Like somebody upthread I've gone from co-dependent relationships to an uncomplicated if slightly unorthodox situation. Surprised to find that it suits me.

I'm still getting used to being technically single, and am having to work out how to say, 'thanks for the compliment but no thanks'.

I'm not totally happy in my own company yet, and have cut down massively on drink as I realised I was hiding behind it. As a result, another suboptimal coping strategy is rearing its head, which I'm working through now.

It's as if I am scared of the freedom, and want to keep slamming the cage door. My friend says it's like watching a bird making tentative steps out of the cage. In the past, somebody else has yanked the thread around my leg as I take flight, and pulled me in again. He says he can see me tethering myself!

My biggest problem is making myself socialise. From somebody who was desperate to go out, but whose arsehole partner had alienated all of our friends, I've turned into this creature who enjoys working, my home and my own company.

I'll get there as will all of you.

Thisisworsethananticpated · 25/06/2023 19:23

I’m happy single
this time last year I was in a rather up down situationship , and I’m noticing how much more I enjoy summer this year , my garden and my house
I’m not ruling out meeting someone but I’m not pining either

IsThereAnEchoInHere · 25/06/2023 19:34

Are you (all of you who are happy single) naturally born happy singles or is being single better option now after dating/relationship?

I’m asking vecause I want to become happy single, I don’t know how to get there.
I’ve been single all my life, never been in a relationship (not my choice) I’m wondering is that the reason why it’s so hard for me to be single?

MrsDanversGlidesAgain · 25/06/2023 20:54

Are you (all of you who are happy single) naturally born happy singles or is being single better option now after dating/relationship?

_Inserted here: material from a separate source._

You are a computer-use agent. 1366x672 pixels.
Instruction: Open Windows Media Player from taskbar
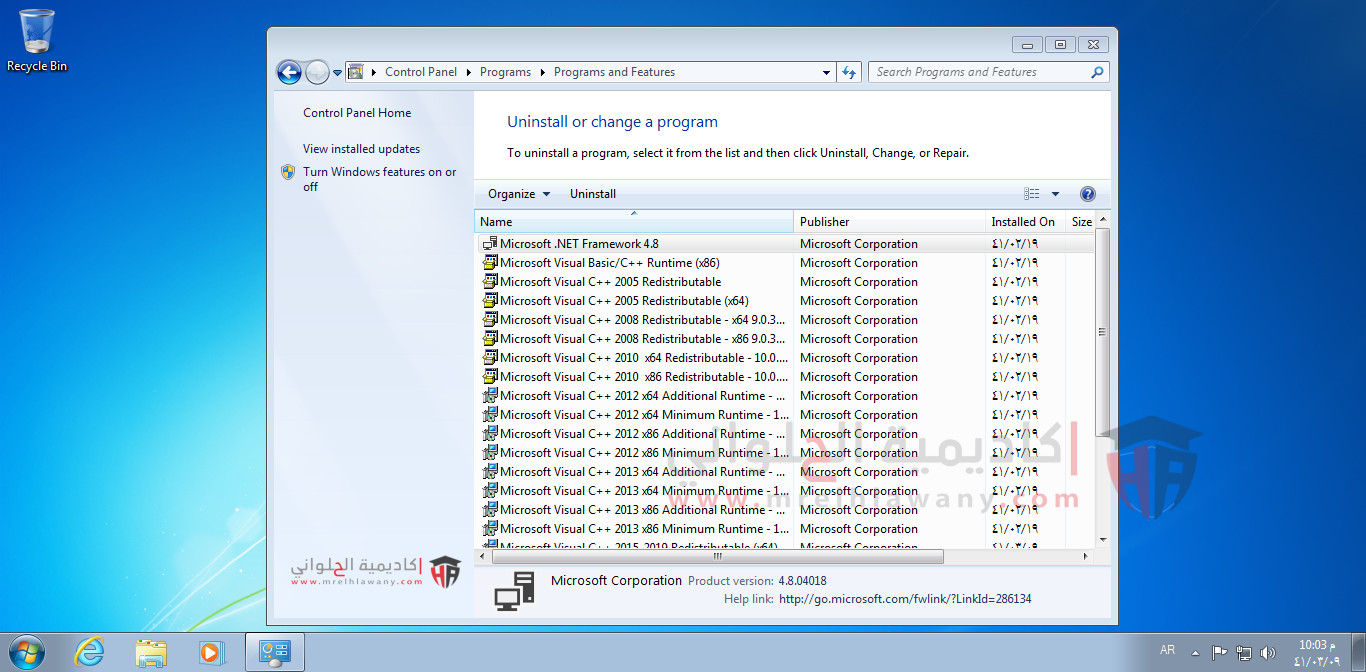tap(211, 652)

Both. My marriage was, frankly, a mistake but I wasn't mature enough to know what made me happy.

Seebit · 25/06/2023 21:00

Took me a while but I finally realised that I am pretty close to asexual. I don’t have a drive at all really and so don’t see the point of having a relationship any longer. I’ve got a couple of adult kids and 3 grandkids who all live close by, lots of female friends and I have a nice life. I found that in a relationship I had to compromise too much.

SerenityNowInsanityLater · 25/06/2023 21:09

This reply has been withdrawn

This has been withdrawn by MNHQ at the poster's request.

HereComesMaleficent · 25/06/2023 21:54

IsThereAnEchoInHere · 25/06/2023 19:34

Are you (all of you who are happy single) naturally born happy singles or is being single better option now after dating/relationship?

I’m asking vecause I want to become happy single, I don’t know how to get there.
I’ve been single all my life, never been in a relationship (not my choice) I’m wondering is that the reason why it’s so hard for me to be single?

I adored late DH, we had a wonderful relationship and marriage, so my happy single status doesn't come from being a better option after a bad relationship as such. It does somewhat come from disastrous online dating and meeting what I can only describe as emotionally immature fuck boys. But after a few months of that, I sorta settled, and realised, I really could be genuinely happy in my own skin, in my own time and space and that I really didn't need anyone to fill that space with me.